• PROBLEM
Retype the data that follows, keeping every character the same.

---------------

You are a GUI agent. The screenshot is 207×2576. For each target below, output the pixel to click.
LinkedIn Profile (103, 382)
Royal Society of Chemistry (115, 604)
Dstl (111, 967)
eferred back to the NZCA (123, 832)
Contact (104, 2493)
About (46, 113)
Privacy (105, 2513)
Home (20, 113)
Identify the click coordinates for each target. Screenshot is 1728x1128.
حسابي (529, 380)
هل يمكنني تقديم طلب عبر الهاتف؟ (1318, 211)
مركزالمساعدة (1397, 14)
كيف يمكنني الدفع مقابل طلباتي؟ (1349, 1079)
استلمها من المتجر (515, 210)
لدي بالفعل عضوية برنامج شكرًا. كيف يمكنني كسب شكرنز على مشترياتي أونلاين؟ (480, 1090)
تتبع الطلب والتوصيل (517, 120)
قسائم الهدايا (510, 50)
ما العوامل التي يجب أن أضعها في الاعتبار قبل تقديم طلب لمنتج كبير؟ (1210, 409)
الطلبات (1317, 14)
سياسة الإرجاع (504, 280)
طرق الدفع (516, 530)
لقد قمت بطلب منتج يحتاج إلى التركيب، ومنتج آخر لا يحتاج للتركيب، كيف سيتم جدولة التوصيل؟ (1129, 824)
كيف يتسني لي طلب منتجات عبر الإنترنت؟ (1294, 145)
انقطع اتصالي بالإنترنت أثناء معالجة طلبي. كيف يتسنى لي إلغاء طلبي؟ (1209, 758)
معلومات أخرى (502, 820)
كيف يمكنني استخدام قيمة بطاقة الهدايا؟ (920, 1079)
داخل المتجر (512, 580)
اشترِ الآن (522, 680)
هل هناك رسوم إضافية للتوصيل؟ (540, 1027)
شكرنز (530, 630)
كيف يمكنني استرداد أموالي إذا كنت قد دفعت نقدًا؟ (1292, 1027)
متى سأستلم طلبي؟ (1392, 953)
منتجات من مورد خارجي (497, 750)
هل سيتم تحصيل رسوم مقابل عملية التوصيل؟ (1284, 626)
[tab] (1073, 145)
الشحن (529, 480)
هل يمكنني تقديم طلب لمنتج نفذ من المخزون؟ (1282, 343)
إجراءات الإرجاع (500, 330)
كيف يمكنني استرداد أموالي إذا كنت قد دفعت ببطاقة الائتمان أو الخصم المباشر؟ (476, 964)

---------------

• RESULT
You are a GUI agent. The screenshot is 207×2576. For each target below, output the pixel to click.
LinkedIn Profile (103, 382)
Royal Society of Chemistry (115, 604)
Dstl (111, 967)
eferred back to the NZCA (123, 832)
Contact (104, 2493)
About (46, 113)
Privacy (105, 2513)
Home (20, 113)
Identify the click coordinates for each target. Screenshot is 1728x1128.
حسابي (529, 380)
هل يمكنني تقديم طلب عبر الهاتف؟ (1318, 211)
مركزالمساعدة (1397, 14)
كيف يمكنني الدفع مقابل طلباتي؟ (1349, 1079)
استلمها من المتجر (515, 210)
لدي بالفعل عضوية برنامج شكرًا. كيف يمكنني كسب شكرنز على مشترياتي أونلاين؟ (480, 1090)
تتبع الطلب والتوصيل (517, 120)
قسائم الهدايا (510, 50)
ما العوامل التي يجب أن أضعها في الاعتبار قبل تقديم طلب لمنتج كبير؟ (1210, 409)
الطلبات (1317, 14)
سياسة الإرجاع (504, 280)
طرق الدفع (516, 530)
لقد قمت بطلب منتج يحتاج إلى التركيب، ومنتج آخر لا يحتاج للتركيب، كيف سيتم جدولة التوصيل؟ (1129, 824)
كيف يتسني لي طلب منتجات عبر الإنترنت؟ (1294, 145)
انقطع اتصالي بالإنترنت أثناء معالجة طلبي. كيف يتسنى لي إلغاء طلبي؟ (1209, 758)
معلومات أخرى (502, 820)
كيف يمكنني استخدام قيمة بطاقة الهدايا؟ (920, 1079)
داخل المتجر (512, 580)
اشترِ الآن (522, 680)
هل هناك رسوم إضافية للتوصيل؟ (540, 1027)
شكرنز (530, 630)
كيف يمكنني استرداد أموالي إذا كنت قد دفعت نقدًا؟ (1292, 1027)
متى سأستلم طلبي؟ (1392, 953)
منتجات من مورد خارجي (497, 750)
هل سيتم تحصيل رسوم مقابل عملية التوصيل؟ (1284, 626)
[tab] (1073, 145)
الشحن (529, 480)
هل يمكنني تقديم طلب لمنتج نفذ من المخزون؟ (1282, 343)
إجراءات الإرجاع (500, 330)
كيف يمكنني استرداد أموالي إذا كنت قد دفعت ببطاقة الائتمان أو الخصم المباشر؟ (476, 964)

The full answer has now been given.